We come to the office located along Wilkinson Road, a wide multi-lane street, relatively close to downtown. The rather large building is surrounded by walls and barbed wire form all sides. The guards open the high steel gate for us. We enter the building next to the reception and climb up the external staircase which continues on each floor to the spacious terraces overlooking the City and the ocean. Bockarie said the office is nice. I refrain from commenting and in my mind I try to compare it with the offices of organizations and projects that I have had the opportunity to visit in some European countries. Despite the spaciousness, airiness and sun lightness, the building seems messy, dirty and neglected, almost like in a post-apocalyptic society.

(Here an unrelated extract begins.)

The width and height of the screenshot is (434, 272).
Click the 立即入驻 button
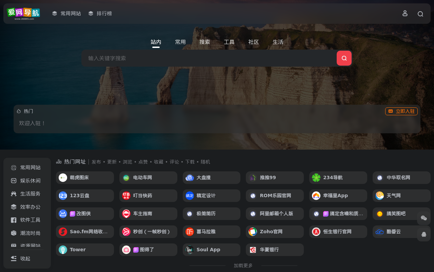pos(401,111)
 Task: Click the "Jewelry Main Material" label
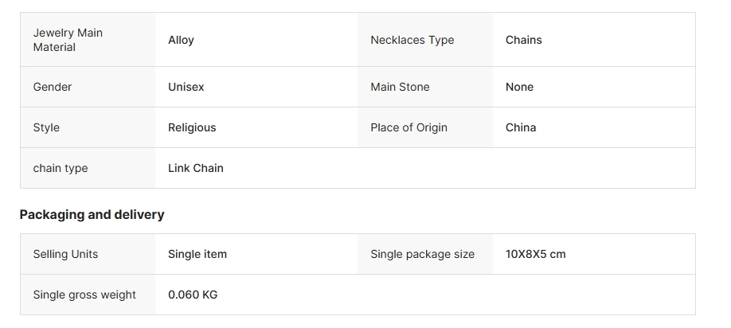coord(68,40)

There is no that exterior and interior shine that I am used to and that I take for granted. While climbing to the upper floors, my view reaches neglected and dilapidated structures around the office building, with a lot of mess on the facades, roofs and earthen courtyards. From the stairs we enter the inner space. A pile of architecturally meaningless and inconspicuous rooms and corridors, and old and worn-out inventory, reminds me more of a storeroom or warehouse than an office. It is unusual how much Bockarie’s and my standard differ. I’m the one who will have to get used to it.
We enter several rooms and Bockarie politely introduces me to the colleagues. I try to catch their names, but I can’t. I notice that there are African and Western, Muslim and Christian ones. The welcome is mostly pleasant and warm, but I still feel a kind of reserve. Well, of course, haven’t I tried to keep my distance from some Westerners who came to work in my country on many occasions, doubting their motives and good and sincere intentions? I wonder what goes through their heads: another European who came to sell us a story and take easy per diems. I was almost ashamed to have thought similarly so many times. Sometimes justified, mostly unjustified. We walk through a tangle of rooms and hallways to the other side of the building and climb another floor, then enter a secluded office in the corner of the southeast side of the building. It has been given to Bockarie for temporary use and he will soon have to look for another space to work. We sit at the same table and unfold the laptops. I try to connect to the power outlet, but the socket does not fit my European plug. Another legacy of British colonial influence. I hope the battery lasts. Officially, my first working day in Africa, in the Free City of the Lion Mountain, begins.